I tried to define custom function using [make_scorer] :https://scikit-learn.org/stable/modules/generated/sklearn.metrics.make_scorer.html#sklearn.metrics.make_scorer
But the problem I am facing is "You can not use inertia_ attribute of k-means in my_scorer because at the time of the execution of my_scorer function, the clustering algorithm isn't fit yet"
kmeans = KMeans(n_jobs=-1)
grid_param = {'n_clusters' : [2, 5, 8, 14, 20, 25, 30]}
def custom_scoring(fit_obj) :
return fit_obj.inertia_
gd_sr = GridSearchCV(estimator=kmeans,
param_grid=grid_param,
scoring=metrics.make_scorer(custom_scoring,
greater_is_better = False),
n_jobs=-1)
Upvotes: 2
Views: 5027
Reputation: 176
Before getting into possibility of making a scorer from inertia, I would advise you to ponder if it is a good idea to do so. inertia_ is sum of squared distance of samples to its closest cluster centers. Hypothetically, even if you somehow manage to use this as your scorer, you would always end up getting max(n_clusters) as your grid search result. Here's why I believe this would happen.
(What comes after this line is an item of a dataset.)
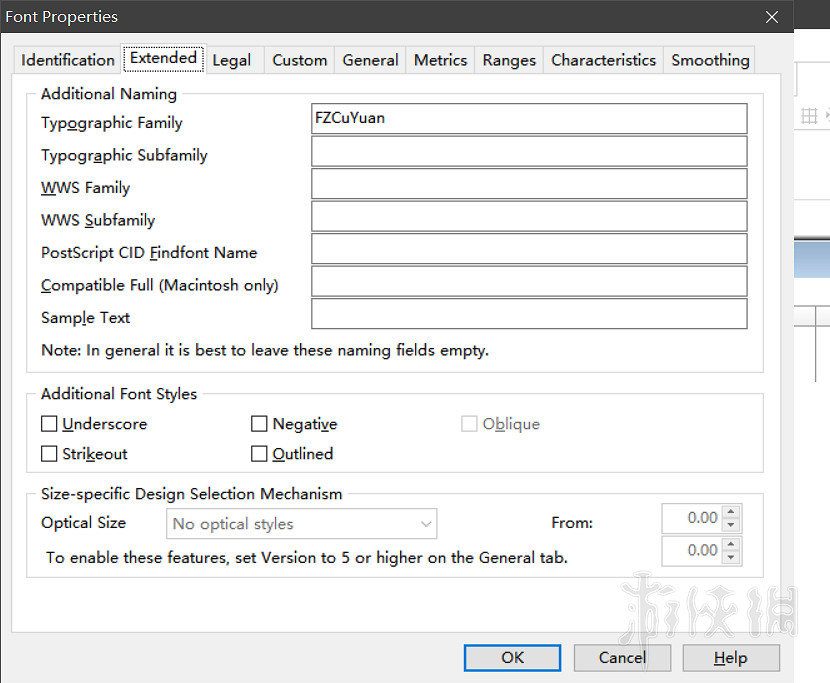Focus the Sample Text input box

coord(529,314)
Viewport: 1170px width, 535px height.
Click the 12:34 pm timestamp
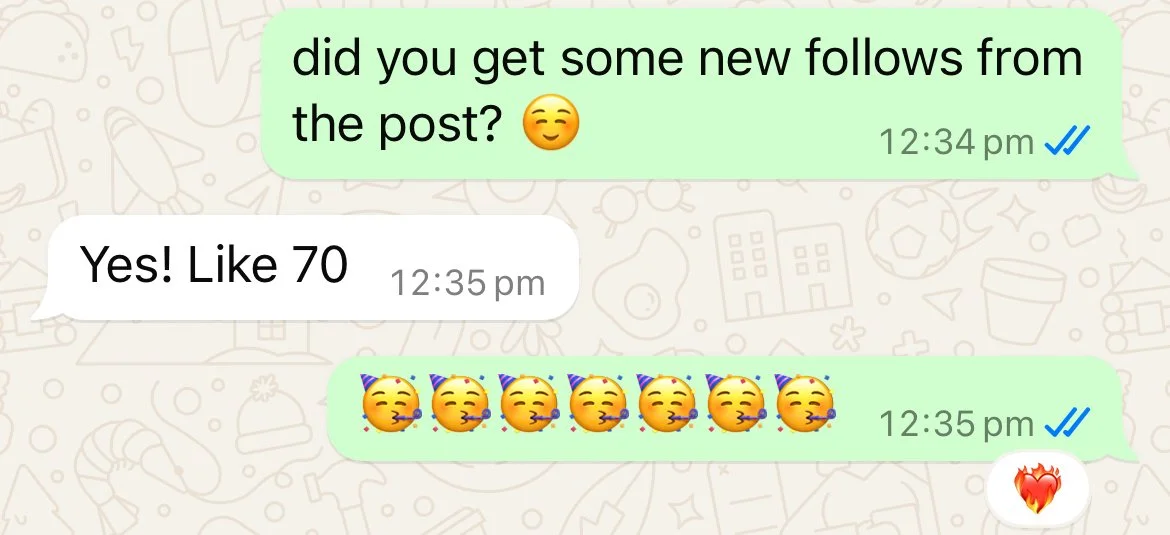pos(957,142)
If you would plot this inertia in y-axis for different cluster sizes, on the left end of the graph, the inertia_ value would be equal to variance as you will have cluster centre as the mean of data and the SSE of all samples with this mean would be f(variance). On the right hand side, if you have as many clusters as the number of samples, you will get inertia_ = 0. This value would be monotonically decreasing function as we increase the cluster. The best grid parameter with this scoring would always be max number of clusters. I dont see this to be very useful. Please let me know if I am missing something.
Upvotes: 1
Reputation: 16640
As the error message says, you have to first run fit()
function on your KMeans
object (fit it to the data) before using it as an estimator in GridSearchCV
. Please refer to example from the documentation to get an idea.
Upvotes: 1